→ Selected excerpt
** Begin **
Lab 05 — Camera Calibration & Pose Estimation

Phase 1: Classical Computer Vision | Week 4

Every computer vision system that interacts with the physical world — robots, AR, autonomous vehicles — needs to know its camera model. This lab teaches you to calibrate cameras and estimate 3D pose.


Learning Objectives

  • Understand the pinhole camera model and projection equations
  • Perform camera calibration using the Zhang method (chessboard)
  • Estimate rotation/translation (PnP problem)
  • Understand lens distortion and how to correct it
  • Apply reprojection error to evaluate calibration quality

Theory

Pinhole Camera Model

A 3D point $\mathbf{P}_W = [X, Y, Z]^T$ in world coordinates projects to pixel $\mathbf{p} = [u, v]^T$:

$$\begin{bmatrix} u \ v \ 1 \end{bmatrix} = \frac{1}{Z} \underbrace{\begin{bmatrix} f_x & 0 & c_x \ 0 & f_y & c_y \ 0 & 0 & 1 \end{bmatrix}}{\mathbf{K}} \underbrace{\begin{bmatrix} R & \mathbf{t} \end{bmatrix}}{[\text{R}|\mathbf{t}]} \begin{bmatrix} X \ Y \ Z \ 1 \end{bmatrix}$$

  • $f_x, f_y$: focal lengths in pixels
  • $c_x, c_y$: principal point (usually near image center)
  • $[R|\mathbf{t}]$: extrinsic matrix (camera pose)
  • $\mathbf{K}$: camera intrinsic matrix

Lens Distortion Model

Real lenses introduce radial and tangential distortion. For a normalized point $(x_n, y_n)$:

$$r^2 = x_n^2 + y_n^2$$

$$x_d = x_n(1 + k_1 r^2 + k_2 r^4 + k_3 r^6) + 2p_1 x_n y_n + p_2(r^2 + 2x_n^2)$$

Coefficients $(k_1, k_2, p_1, p_2, k_3)$ are estimated during calibration.

Zhang's Calibration Method (1998)

  1. Observe a planar pattern (chessboard) from $\geq 3$ different orientations
  2. Compute homography $H_i$ between pattern plane and image for each view
  3. Each homography gives 2 constraints on $\mathbf{K}$
  4. With $\geq 3$ views: solve for $\mathbf{K}$, then refine all parameters via Levenberg-Marquardt

Reprojection error (lower = better, < 0.5px is excellent): $$\text{err} = \frac{1}{N}\sum_i |\mathbf{p}_i - \hat{\mathbf{p}}_i(\mathbf{K}, \mathbf{d}, R_i, \mathbf{t}_i)|_2$$

PnP Problem (Perspective-n-Point)

Given $n \geq 4$ 2D-3D correspondences, solve for camera pose $[R|\mathbf{t}]$:

  • EPnP (default, O(N)): efficient closed-form via virtual control points
  • RANSAC + PnP: handles outliers for robust pose estimation in the wild

What the Lab Covers

FunctionConcept
synthesize_chessboard_views()Generate calibration data with known ground truth
calibrate_camera_opencv()Zhang method via cv2.calibrateCamera()
** End **
→ Data block
** Begin **
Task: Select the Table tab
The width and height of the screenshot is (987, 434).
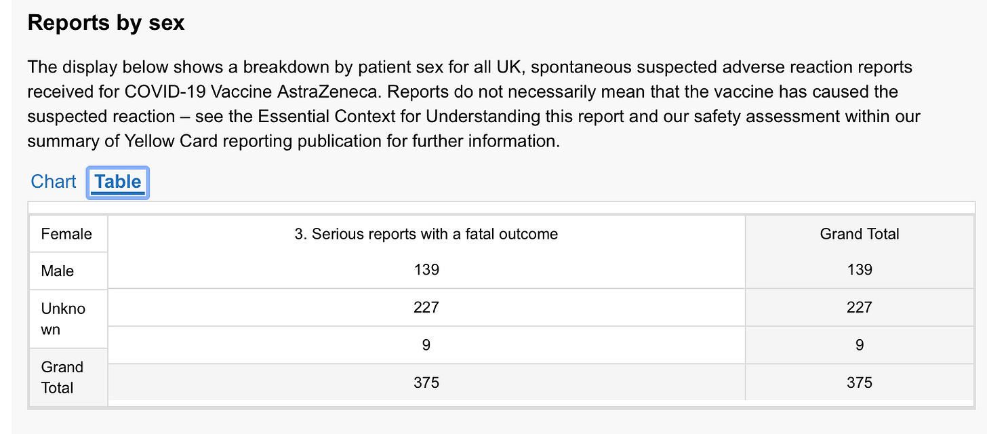Action: pyautogui.click(x=118, y=182)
** End **
→ Actions to take
**1.** Retype everything in the camera calibration lab from "Reprojection error (lower" down to "method via cv2.calibrateCamera()".
**2.** Write the next part of the camera calibration lab, starting right after its final line.

→ Final answers
**1.**
Reprojection error (lower = better, < 0.5px is excellent): $$\text{err} = \frac{1}{N}\sum_i |\mathbf{p}_i - \hat{\mathbf{p}}_i(\mathbf{K}, \mathbf{d}, R_i, \mathbf{t}_i)|_2$$

PnP Problem (Perspective-n-Point)

Given $n \geq 4$ 2D-3D correspondences, solve for camera pose $[R|\mathbf{t}]$:

  • EPnP (default, O(N)): efficient closed-form via virtual control points
  • RANSAC + PnP: handles outliers for robust pose estimation in the wild

What the Lab Covers

FunctionConcept
synthesize_chessboard_views()Generate calibration data with known ground truth
calibrate_camera_opencv()Zhang method via cv2.calibrateCamera()

**2.**
evaluate_reprojection_error()Per-view error, residual histogram
undistort_demo()Apply distortion correction
pose_estimation_pnp()Estimate 6-DOF pose with RANSAC
draw_axes_on_frame()Visualize 3D coordinate frame projected onto image

Key OpenCV Functions

# Find chessboard corners
ret, corners = cv2.findChessboardCorners(gray, board_size)
# Sub-pixel refinement
corners = cv2.cornerSubPix(gray, corners, (11,11), (-1,-1), criteria)

# Calibrate
rms, K, dist, rvecs, tvecs = cv2.calibrateCamera(
    obj_points, img_points, img_size, None, None)

# Undistort
undistorted = cv2.undistort(frame, K, dist)
# Or compute map once (faster for video)
map1, map2 = cv2.initUndistortRectifyMap(K, dist, None, K, size, cv2.CV_32FC1)
dst = cv2.remap(frame, map1, map2, cv2.INTER_LINEAR)

# PnP pose estimation
success, rvec, tvec, inliers = cv2.solvePnPRansac(
    obj_pts, img_pts, K, dist,
    iterationsCount=100, reprojectionError=8.0)

Interview Questions

Q: How many chessboard views do you need for calibration? Why? A: Minimum 3 (each gives 2 constraints on K's 5 DOF), but 15-30 views are used in practice. More views give better statistical averaging and cover diverse angles needed to separate intrinsics from extrinsics.

Q: What's the difference between intrinsic and extrinsic parameters? A: Intrinsic ($\mathbf{K}$, $\mathbf{d}$) are properties of the camera itself — fixed for a given camera/lens. Extrinsic ($R$, $\mathbf{t}$) define the camera's pose in the world — changes each frame.

Q: What does reprojection error tell you? A: The RMS pixel distance between observed 2D points and the same 3D points projected through the estimated camera model. < 0.5px is excellent; > 2px suggests bad views or wrong corner detection.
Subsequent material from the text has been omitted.